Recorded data
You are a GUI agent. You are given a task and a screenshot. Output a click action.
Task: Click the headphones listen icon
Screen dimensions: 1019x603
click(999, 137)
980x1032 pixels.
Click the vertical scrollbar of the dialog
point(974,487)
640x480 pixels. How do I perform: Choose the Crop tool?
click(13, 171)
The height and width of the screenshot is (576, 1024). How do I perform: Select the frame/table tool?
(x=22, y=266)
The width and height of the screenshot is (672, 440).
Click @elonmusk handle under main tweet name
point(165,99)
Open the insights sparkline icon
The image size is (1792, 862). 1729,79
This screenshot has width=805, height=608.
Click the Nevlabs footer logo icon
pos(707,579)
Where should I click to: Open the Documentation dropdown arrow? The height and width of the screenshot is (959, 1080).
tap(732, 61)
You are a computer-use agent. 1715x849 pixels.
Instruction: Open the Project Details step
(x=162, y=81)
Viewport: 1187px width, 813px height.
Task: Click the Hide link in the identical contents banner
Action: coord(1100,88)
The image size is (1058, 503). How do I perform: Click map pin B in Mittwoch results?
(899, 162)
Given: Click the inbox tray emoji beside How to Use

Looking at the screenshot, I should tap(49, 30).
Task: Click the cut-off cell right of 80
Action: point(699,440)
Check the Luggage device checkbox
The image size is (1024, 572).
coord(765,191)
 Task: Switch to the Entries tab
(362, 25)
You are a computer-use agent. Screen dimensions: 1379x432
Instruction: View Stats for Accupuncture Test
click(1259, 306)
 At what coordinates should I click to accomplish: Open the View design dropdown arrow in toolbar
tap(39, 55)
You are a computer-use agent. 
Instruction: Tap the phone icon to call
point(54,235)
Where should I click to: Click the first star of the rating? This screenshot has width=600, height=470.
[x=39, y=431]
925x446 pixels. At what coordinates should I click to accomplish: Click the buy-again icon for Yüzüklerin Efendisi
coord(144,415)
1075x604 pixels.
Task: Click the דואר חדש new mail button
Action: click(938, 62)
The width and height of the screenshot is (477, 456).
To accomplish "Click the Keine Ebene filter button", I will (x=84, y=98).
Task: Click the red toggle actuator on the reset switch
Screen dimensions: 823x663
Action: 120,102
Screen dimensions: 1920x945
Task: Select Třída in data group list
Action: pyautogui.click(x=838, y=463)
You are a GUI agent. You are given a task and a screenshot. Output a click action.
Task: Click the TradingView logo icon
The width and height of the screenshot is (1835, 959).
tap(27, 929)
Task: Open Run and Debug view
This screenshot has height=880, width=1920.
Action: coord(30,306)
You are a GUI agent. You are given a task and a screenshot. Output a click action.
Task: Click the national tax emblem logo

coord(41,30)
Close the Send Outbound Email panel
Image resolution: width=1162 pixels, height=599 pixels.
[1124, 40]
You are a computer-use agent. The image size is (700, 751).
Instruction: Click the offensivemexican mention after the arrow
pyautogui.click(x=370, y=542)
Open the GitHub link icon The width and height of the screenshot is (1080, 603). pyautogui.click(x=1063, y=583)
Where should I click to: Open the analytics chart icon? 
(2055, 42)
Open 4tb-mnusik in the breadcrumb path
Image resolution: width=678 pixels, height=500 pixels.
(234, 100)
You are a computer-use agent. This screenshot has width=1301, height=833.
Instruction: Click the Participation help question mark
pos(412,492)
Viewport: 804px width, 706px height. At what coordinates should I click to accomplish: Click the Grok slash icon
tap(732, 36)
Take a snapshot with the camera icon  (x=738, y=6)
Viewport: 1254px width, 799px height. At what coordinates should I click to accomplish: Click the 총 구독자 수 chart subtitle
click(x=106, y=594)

> _WHAT TO WORK ON_: Repeat the entries above verbatim, but only from the line that has "The image size is (1058, 503)." down to the line that has "Open the GitHub", inclusive.

> _REPLY_:
The image size is (1058, 503). How do I perform: Click map pin B in Mittwoch results?
(899, 162)
Given: Click the inbox tray emoji beside How to Use

Looking at the screenshot, I should tap(49, 30).
Task: Click the cut-off cell right of 80
Action: point(699,440)
Check the Luggage device checkbox
The image size is (1024, 572).
coord(765,191)
 Task: Switch to the Entries tab
(362, 25)
You are a computer-use agent. Screen dimensions: 1379x432
Instruction: View Stats for Accupuncture Test
click(1259, 306)
 At what coordinates should I click to accomplish: Open the View design dropdown arrow in toolbar
tap(39, 55)
You are a computer-use agent. 
Instruction: Tap the phone icon to call
point(54,235)
Where should I click to: Click the first star of the rating? This screenshot has width=600, height=470.
[x=39, y=431]
925x446 pixels. At what coordinates should I click to accomplish: Click the buy-again icon for Yüzüklerin Efendisi
coord(144,415)
1075x604 pixels.
Task: Click the דואר חדש new mail button
Action: click(938, 62)
The width and height of the screenshot is (477, 456).
To accomplish "Click the Keine Ebene filter button", I will (x=84, y=98).
Task: Click the red toggle actuator on the reset switch
Screen dimensions: 823x663
Action: 120,102
Screen dimensions: 1920x945
Task: Select Třída in data group list
Action: pyautogui.click(x=838, y=463)
You are a GUI agent. You are given a task and a screenshot. Output a click action.
Task: Click the TradingView logo icon
The width and height of the screenshot is (1835, 959).
tap(27, 929)
Task: Open Run and Debug view
This screenshot has height=880, width=1920.
Action: coord(30,306)
You are a GUI agent. You are given a task and a screenshot. Output a click action.
Task: Click the national tax emblem logo

coord(41,30)
Close the Send Outbound Email panel
Image resolution: width=1162 pixels, height=599 pixels.
[1124, 40]
You are a computer-use agent. The image size is (700, 751).
Instruction: Click the offensivemexican mention after the arrow
pyautogui.click(x=370, y=542)
Open the GitHub link icon The width and height of the screenshot is (1080, 603). pyautogui.click(x=1063, y=583)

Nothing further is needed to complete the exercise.